Voltage change away from long line of uniform charge

[Pyuruku]

Homework Statement

Find the voltage change going from 5.0cm to 10.0cm along the radius away from a long line of uniform charge density 5.0 μC/m

Homework Equations

V = (kq) / r (I believe... I'm very lost)

The Attempt at a Solution

ΔV = ∫.05 to .1 2∏rLdL = 2∏r((L^2) / 2 | from .05 to .1) = 2∏r ( .1^2 / 2 - .05^2 / 2) = 0.0235r

Obviously I'm doing this wrong... I'm struggling with the topic of electricity so I apologize if this is too elementary...

 

[gneill]

Homework Statement

Find the voltage change going from 5.0cm to 10.0cm along the radius away from a long line of uniform charge density 5.0 μC/m

Homework Equations

V = (kq) / r (I believe... I'm very lost)

The Attempt at a Solution

ΔV = ∫.05 to .1 2∏rLdL = 2∏r((L^2) / 2 | from .05 to .1) = 2∏r ( .1^2 / 2 - .05^2 / 2) = 0.0235r

Obviously I'm doing this wrong... I'm struggling with the topic of electricity so I apologize if this is too elementary...

Hi Pyuruku, Welcome to Physics Forums.

Why not start with the expression for the electric field strength at a distance r from an infinite line of charge? Then integrate along the path between the two radial distances.

 

[Pyuruku]

Would that be E = \frac{\lambda}{2\pi r\epsilon}?

If so...

\frac{\lambda}{2\pi\epsilon}\int_{0.05}^{0.1} \! \frac{dr}{r} = \frac{\lambda}{2\pi\epsilon} ( ln(r) \bigr|_{0.05}^{0.1}) = \frac{\lambda}{2\pi\epsilon}ln(\frac{0.1}{0.05}) = \frac{5.0}{2\pi(8.85x10^{-12}}ln(\frac{0.1}{0.05}) = 6.23x10^{10}

Does that seem correct? I can't check the answer for myself (practice worksheet)

 

[gneill]

Would that be E = \frac{\lambda}{2\pi r\epsilon}?

If so...

\frac{\lambda}{2\pi\epsilon}\int_{0.05}^{0.1} \! \frac{dr}{r} = \frac{\lambda}{2\pi\epsilon} ( ln(r) \bigr|_{0.05}^{0.1}) = \frac{\lambda}{2\pi\epsilon}ln(\frac{0.1}{0.05}) = \frac{5.0}{2\pi(8.85x10^{-12}}ln(\frac{0.1}{0.05}) = 6.23x10^{10}

Does that seem correct? I can't check the answer for myself (practice worksheet)

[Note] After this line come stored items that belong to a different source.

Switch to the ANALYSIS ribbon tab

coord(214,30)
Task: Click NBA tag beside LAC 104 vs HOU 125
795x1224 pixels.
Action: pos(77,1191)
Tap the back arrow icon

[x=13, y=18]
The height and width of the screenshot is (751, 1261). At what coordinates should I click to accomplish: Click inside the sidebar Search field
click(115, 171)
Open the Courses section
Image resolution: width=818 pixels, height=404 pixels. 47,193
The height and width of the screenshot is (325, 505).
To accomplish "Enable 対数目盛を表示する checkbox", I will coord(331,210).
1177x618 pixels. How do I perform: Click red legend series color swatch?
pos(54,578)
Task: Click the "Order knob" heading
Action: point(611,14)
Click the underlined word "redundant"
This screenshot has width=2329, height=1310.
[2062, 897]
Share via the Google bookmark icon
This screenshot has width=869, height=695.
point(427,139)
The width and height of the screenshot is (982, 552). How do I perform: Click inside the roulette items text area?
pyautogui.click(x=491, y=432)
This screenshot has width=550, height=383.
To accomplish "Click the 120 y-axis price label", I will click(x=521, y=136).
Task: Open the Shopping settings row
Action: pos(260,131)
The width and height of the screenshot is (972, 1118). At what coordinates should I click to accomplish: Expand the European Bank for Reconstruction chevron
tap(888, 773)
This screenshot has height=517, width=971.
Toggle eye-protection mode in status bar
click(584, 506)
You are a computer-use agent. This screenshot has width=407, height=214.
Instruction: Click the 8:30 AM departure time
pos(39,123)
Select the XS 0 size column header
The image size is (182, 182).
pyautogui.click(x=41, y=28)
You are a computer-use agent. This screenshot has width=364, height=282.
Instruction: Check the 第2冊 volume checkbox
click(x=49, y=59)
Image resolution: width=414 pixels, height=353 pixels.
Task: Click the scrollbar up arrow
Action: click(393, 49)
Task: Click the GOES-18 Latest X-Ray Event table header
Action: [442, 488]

Fine, except that the charge density is not 5 coulombs per meter, it's 5 microcoulombs per meter. So your result is off by only six orders of magnitude

 

[Pyuruku]

\frac{\lambda}{2\pi\epsilon}\int_{0.05}^{0.1} \! \frac{dr}{r} = \frac{\lambda}{2\pi\epsilon} ( ln(r) \bigr|_{0.05}^{0.1}) = \frac{\lambda}{2\pi\epsilon}ln(\frac{0.1}{0.05}) = \frac{5.0x10^{-6}}{2\pi(8.85x10^{-12})}ln(\frac{0.1}{0.05}) = 6.232 x 10^{4} V

(I believe this is now correct)

 

[gneill]

Yup, looks okay now. Be sure to make your final result match the given data in terms of significant figures.